Illustrations of the Croton Aqueduct
With cleanly streets, and the public parks beautified with the fountains which send forth cooling and refreshing vapours upon the air, the citizens will forget to leave the city during the warm months of summer, and the sea-shore, the mountain-tops, and watering-places, will fancy their beauty has faded, since they cease to be visited. The foreigner who visits this country will find the Croton Aqueduct an interesting specimen of our public works, and will be pleased with a pedestrian tour along the line of work
to the Fountain Reservoir among the hills of the Croton. Besides becoming acquainted with the important features of the work, he may enjoy much that is beautiful in American scenery. In his course along the Aqueduct he may see the majestic palisades which for a distance wall the right bank of the Hudson ; he may view the Tappan and Haverstraw bays with their ever-varying scenery, and the dark gorge where the Hudson emerges from the Highlands with its white bosom. Along the Aqueduct there are also many picturesque scenes where the mountain stream leaps among the rocks in the deep ravine which guides its course to the Hudson.

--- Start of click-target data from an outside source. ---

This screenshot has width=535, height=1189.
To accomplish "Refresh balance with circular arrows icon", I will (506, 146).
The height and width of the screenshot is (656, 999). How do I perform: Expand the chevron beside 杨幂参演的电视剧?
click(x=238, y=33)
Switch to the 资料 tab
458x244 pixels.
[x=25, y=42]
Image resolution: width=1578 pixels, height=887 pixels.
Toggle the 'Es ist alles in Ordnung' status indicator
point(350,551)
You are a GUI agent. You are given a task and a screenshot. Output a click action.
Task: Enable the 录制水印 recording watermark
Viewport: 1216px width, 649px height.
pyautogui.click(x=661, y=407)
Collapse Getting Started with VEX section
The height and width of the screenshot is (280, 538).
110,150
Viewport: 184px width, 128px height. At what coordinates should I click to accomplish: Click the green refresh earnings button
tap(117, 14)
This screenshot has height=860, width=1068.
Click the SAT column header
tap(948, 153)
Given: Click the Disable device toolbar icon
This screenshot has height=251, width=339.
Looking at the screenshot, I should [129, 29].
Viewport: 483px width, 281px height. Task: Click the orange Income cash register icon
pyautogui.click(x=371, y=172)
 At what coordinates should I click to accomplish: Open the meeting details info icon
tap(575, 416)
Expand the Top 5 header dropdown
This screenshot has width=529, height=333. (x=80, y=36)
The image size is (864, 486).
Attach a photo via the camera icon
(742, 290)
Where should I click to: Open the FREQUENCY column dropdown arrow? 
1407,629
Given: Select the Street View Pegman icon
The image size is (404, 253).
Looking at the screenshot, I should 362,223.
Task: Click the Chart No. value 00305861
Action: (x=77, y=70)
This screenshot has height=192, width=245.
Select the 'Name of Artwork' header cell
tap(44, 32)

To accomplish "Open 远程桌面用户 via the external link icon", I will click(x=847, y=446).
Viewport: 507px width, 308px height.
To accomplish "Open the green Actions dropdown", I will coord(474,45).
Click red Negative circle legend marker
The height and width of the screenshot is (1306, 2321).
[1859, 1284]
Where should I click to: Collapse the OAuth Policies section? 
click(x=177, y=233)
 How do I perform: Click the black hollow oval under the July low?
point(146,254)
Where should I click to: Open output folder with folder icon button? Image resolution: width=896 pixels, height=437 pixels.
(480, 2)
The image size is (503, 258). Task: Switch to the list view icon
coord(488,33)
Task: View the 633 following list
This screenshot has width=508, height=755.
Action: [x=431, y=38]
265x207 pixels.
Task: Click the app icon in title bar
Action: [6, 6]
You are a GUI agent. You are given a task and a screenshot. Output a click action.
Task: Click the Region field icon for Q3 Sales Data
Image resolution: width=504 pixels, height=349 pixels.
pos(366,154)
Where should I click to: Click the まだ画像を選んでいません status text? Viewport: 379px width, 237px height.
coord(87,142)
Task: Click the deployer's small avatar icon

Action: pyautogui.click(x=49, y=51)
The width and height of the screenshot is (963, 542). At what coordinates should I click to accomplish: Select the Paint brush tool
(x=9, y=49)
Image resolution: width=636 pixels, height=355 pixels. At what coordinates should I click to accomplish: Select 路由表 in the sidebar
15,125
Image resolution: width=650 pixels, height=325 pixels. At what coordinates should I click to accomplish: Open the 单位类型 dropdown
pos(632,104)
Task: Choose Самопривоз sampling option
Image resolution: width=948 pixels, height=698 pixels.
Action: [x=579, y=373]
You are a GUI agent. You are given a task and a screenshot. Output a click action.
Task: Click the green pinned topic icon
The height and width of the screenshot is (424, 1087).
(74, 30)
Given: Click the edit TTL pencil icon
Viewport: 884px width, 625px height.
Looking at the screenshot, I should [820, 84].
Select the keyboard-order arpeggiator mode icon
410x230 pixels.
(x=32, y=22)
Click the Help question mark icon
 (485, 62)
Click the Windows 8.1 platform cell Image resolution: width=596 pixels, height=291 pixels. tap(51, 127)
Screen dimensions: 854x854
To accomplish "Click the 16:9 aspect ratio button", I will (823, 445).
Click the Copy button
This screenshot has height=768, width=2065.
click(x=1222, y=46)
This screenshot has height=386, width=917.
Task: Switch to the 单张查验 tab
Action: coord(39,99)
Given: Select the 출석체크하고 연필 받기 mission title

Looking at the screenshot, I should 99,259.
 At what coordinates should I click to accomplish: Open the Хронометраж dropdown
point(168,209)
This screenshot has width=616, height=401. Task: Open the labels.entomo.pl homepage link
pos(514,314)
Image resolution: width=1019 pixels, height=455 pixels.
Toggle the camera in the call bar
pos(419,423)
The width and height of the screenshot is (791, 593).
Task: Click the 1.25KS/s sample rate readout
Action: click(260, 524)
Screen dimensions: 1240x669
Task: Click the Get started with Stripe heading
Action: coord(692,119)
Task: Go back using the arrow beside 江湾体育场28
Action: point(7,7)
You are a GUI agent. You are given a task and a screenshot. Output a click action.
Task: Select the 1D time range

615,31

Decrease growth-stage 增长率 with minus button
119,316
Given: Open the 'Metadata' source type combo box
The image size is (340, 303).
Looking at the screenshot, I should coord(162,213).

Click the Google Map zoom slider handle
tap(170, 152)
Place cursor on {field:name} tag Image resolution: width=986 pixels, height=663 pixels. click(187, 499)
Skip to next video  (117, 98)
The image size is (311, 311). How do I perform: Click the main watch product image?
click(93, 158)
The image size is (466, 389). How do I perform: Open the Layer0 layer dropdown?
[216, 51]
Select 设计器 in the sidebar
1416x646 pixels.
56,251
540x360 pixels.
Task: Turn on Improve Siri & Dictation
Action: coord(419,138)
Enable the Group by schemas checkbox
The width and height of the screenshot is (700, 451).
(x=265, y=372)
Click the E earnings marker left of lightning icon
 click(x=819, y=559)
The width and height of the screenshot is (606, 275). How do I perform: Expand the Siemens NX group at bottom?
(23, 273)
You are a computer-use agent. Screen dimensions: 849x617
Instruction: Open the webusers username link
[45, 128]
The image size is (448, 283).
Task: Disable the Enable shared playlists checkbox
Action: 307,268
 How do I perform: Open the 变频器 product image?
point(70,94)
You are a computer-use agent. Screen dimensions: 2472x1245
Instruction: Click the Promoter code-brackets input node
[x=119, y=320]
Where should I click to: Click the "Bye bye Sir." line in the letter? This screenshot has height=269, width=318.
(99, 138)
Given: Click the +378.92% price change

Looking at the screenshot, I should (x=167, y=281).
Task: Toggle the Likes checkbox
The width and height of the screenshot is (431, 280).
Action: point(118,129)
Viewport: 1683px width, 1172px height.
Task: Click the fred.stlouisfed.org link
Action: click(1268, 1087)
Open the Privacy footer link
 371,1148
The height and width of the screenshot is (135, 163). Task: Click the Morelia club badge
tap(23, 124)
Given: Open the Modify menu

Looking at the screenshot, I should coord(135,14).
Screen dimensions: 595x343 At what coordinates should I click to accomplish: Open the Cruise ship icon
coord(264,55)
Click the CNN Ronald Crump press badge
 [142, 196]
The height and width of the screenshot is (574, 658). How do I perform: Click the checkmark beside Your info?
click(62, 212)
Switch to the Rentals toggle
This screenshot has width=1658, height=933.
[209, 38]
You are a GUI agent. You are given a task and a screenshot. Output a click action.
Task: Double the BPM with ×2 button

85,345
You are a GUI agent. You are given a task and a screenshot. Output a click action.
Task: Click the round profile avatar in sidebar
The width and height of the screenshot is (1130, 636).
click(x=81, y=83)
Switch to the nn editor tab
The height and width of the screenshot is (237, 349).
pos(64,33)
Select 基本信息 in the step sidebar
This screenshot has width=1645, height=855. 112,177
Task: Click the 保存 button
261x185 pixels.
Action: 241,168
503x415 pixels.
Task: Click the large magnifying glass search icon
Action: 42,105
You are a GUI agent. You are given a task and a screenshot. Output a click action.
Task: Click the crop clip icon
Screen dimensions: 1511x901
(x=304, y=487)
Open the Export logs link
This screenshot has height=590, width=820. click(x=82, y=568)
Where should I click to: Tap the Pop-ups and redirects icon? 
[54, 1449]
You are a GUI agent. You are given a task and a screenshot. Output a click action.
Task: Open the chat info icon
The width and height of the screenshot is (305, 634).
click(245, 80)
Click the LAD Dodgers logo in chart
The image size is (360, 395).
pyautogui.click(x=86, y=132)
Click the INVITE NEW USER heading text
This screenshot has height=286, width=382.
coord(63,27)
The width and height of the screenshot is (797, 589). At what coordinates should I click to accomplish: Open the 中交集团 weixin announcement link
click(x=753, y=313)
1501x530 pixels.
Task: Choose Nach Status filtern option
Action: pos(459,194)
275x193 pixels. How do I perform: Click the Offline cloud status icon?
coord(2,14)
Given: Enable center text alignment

The country is interesting also from the associations with which it has been invested by the pen of our novelists. The
region of the Croton where the Fountain Reservoir is
formed, is a part of the district where the scene of the " Tale of the Neutral Ground" is laid ; and one may fancy there the figure of Harvey Birch, beneath his pondrous pack, casting a shadow at night along the moon-lit slopes. Leaving the valley of the Croton we come out upon the Hudson at the head of the "great waters of the Tappan Zee," beyond which the early inhabitants of New-Amsterdam dared not to voyage without first " settling their family affairs, and making their wills." As we approach Tarrytown we find the localities which were pictured in the " Legend of Sleepy Hollow," and easily recognize the Old Dutch Church near which the affrighted Ichabod Crane was so sadly unhorsed by the headless Hessian.